------ Supplied material ------
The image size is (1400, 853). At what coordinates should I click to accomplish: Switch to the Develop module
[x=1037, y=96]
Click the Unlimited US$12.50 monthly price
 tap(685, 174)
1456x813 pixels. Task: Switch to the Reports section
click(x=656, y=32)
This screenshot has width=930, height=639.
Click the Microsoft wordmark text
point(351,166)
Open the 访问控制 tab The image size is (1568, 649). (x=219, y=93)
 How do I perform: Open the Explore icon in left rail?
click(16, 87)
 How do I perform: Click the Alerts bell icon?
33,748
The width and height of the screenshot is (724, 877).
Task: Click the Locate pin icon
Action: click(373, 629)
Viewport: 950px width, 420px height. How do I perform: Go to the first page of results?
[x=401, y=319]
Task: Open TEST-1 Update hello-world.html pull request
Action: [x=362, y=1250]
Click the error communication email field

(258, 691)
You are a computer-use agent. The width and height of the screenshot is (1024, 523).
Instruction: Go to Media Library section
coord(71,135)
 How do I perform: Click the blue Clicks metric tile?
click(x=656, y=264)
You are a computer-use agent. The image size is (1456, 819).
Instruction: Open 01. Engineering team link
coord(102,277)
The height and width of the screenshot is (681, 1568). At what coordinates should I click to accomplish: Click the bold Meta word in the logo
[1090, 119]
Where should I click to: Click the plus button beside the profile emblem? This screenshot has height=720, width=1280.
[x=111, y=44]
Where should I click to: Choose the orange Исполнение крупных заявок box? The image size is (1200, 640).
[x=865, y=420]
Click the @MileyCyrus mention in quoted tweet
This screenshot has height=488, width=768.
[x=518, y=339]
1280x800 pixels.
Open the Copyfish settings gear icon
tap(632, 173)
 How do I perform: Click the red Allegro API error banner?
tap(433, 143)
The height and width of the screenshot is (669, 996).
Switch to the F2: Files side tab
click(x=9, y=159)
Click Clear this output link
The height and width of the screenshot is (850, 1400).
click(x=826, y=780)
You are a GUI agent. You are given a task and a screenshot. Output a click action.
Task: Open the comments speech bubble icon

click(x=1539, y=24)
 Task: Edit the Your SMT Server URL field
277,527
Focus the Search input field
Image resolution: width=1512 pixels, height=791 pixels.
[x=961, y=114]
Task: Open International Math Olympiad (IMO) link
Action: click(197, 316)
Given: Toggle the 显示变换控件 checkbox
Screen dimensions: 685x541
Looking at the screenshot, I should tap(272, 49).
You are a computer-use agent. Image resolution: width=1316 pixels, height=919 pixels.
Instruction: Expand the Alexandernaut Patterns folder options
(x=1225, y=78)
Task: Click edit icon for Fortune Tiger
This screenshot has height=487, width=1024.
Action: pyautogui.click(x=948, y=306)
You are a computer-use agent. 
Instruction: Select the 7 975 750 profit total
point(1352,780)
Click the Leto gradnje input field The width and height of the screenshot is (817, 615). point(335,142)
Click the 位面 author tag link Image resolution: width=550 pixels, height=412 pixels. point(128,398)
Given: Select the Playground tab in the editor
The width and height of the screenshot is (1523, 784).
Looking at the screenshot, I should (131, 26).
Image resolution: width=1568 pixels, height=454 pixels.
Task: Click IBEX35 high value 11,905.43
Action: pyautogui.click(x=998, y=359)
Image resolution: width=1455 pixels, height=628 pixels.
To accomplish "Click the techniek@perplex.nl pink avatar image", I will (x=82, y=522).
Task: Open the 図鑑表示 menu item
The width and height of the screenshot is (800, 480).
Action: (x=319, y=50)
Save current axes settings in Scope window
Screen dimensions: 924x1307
------
* **Task details**: Lay out every line of the data above as a Markdown table with two columns, Row and Line. Number the rows in order and leave out blank lines.

* **Result of the exercise**:
| Row | Line |
|---|---|
| 1 | The image size is (1400, 853). At what coordinates should I click to accomplish: Switch to the Develop module |
| 2 | [x=1037, y=96] |
| 3 | Click the Unlimited US$12.50 monthly price |
| 4 |  tap(685, 174) |
| 5 | 1456x813 pixels. Task: Switch to the Reports section |
| 6 | click(x=656, y=32) |
| 7 | This screenshot has width=930, height=639. |
| 8 | Click the Microsoft wordmark text |
| 9 | point(351,166) |
| 10 | Open the 访问控制 tab The image size is (1568, 649). (x=219, y=93) |
| 11 |  How do I perform: Open the Explore icon in left rail? |
| 12 | click(16, 87) |
| 13 |  How do I perform: Click the Alerts bell icon? |
| 14 | 33,748 |
| 15 | The width and height of the screenshot is (724, 877). |
| 16 | Task: Click the Locate pin icon |
| 17 | Action: click(373, 629) |
| 18 | Viewport: 950px width, 420px height. How do I perform: Go to the first page of results? |
| 19 | [x=401, y=319] |
| 20 | Task: Open TEST-1 Update hello-world.html pull request |
| 21 | Action: [x=362, y=1250] |
| 22 | Click the error communication email field |
| 23 | (258, 691) |
| 24 | You are a computer-use agent. The width and height of the screenshot is (1024, 523). |
| 25 | Instruction: Go to Media Library section |
| 26 | coord(71,135) |
| 27 |  How do I perform: Click the blue Clicks metric tile? |
| 28 | click(x=656, y=264) |
| 29 | You are a computer-use agent. The image size is (1456, 819). |
| 30 | Instruction: Open 01. Engineering team link |
| 31 | coord(102,277) |
| 32 | The height and width of the screenshot is (681, 1568). At what coordinates should I click to accomplish: Click the bold Meta word in the logo |
| 33 | [1090, 119] |
| 34 | Where should I click to: Click the plus button beside the profile emblem? This screenshot has height=720, width=1280. |
| 35 | [x=111, y=44] |
| 36 | Where should I click to: Choose the orange Исполнение крупных заявок box? The image size is (1200, 640). |
| 37 | [x=865, y=420] |
| 38 | Click the @MileyCyrus mention in quoted tweet |
| 39 | This screenshot has height=488, width=768. |
| 40 | [x=518, y=339] |
| 41 | 1280x800 pixels. |
| 42 | Open the Copyfish settings gear icon |
| 43 | tap(632, 173) |
| 44 |  How do I perform: Click the red Allegro API error banner? |
| 45 | tap(433, 143) |
| 46 | The height and width of the screenshot is (669, 996). |
| 47 | Switch to the F2: Files side tab |
| 48 | click(x=9, y=159) |
| 49 | Click Clear this output link |
| 50 | The height and width of the screenshot is (850, 1400). |
| 51 | click(x=826, y=780) |
| 52 | You are a GUI agent. You are given a task and a screenshot. Output a click action. |
| 53 | Task: Open the comments speech bubble icon |
| 54 | click(x=1539, y=24) |
| 55 |  Task: Edit the Your SMT Server URL field |
| 56 | 277,527 |
| 57 | Focus the Search input field |
| 58 | Image resolution: width=1512 pixels, height=791 pixels. |
| 59 | [x=961, y=114] |
| 60 | Task: Open International Math Olympiad (IMO) link |
| 61 | Action: click(197, 316) |
| 62 | Given: Toggle the 显示变换控件 checkbox |
| 63 | Screen dimensions: 685x541 |
| 64 | Looking at the screenshot, I should tap(272, 49). |
| 65 | You are a computer-use agent. Image resolution: width=1316 pixels, height=919 pixels. |
| 66 | Instruction: Expand the Alexandernaut Patterns folder options |
| 67 | (x=1225, y=78) |
| 68 | Task: Click edit icon for Fortune Tiger |
| 69 | This screenshot has height=487, width=1024. |
| 70 | Action: pyautogui.click(x=948, y=306) |
| 71 | You are a computer-use agent.  |
| 72 | Instruction: Select the 7 975 750 profit total |
| 73 | point(1352,780) |
| 74 | Click the Leto gradnje input field The width and height of the screenshot is (817, 615). point(335,142) |
| 75 | Click the 位面 author tag link Image resolution: width=550 pixels, height=412 pixels. point(128,398) |
| 76 | Given: Select the Playground tab in the editor |
| 77 | The width and height of the screenshot is (1523, 784). |
| 78 | Looking at the screenshot, I should (131, 26). |
| 79 | Image resolution: width=1568 pixels, height=454 pixels. |
| 80 | Task: Click IBEX35 high value 11,905.43 |
| 81 | Action: pyautogui.click(x=998, y=359) |
| 82 | Image resolution: width=1455 pixels, height=628 pixels. |
| 83 | To accomplish "Click the techniek@perplex.nl pink avatar image", I will (x=82, y=522). |
| 84 | Task: Open the 図鑑表示 menu item |
| 85 | The width and height of the screenshot is (800, 480). |
| 86 | Action: (x=319, y=50) |
| 87 | Save current axes settings in Scope window |
| 88 | Screen dimensions: 924x1307 |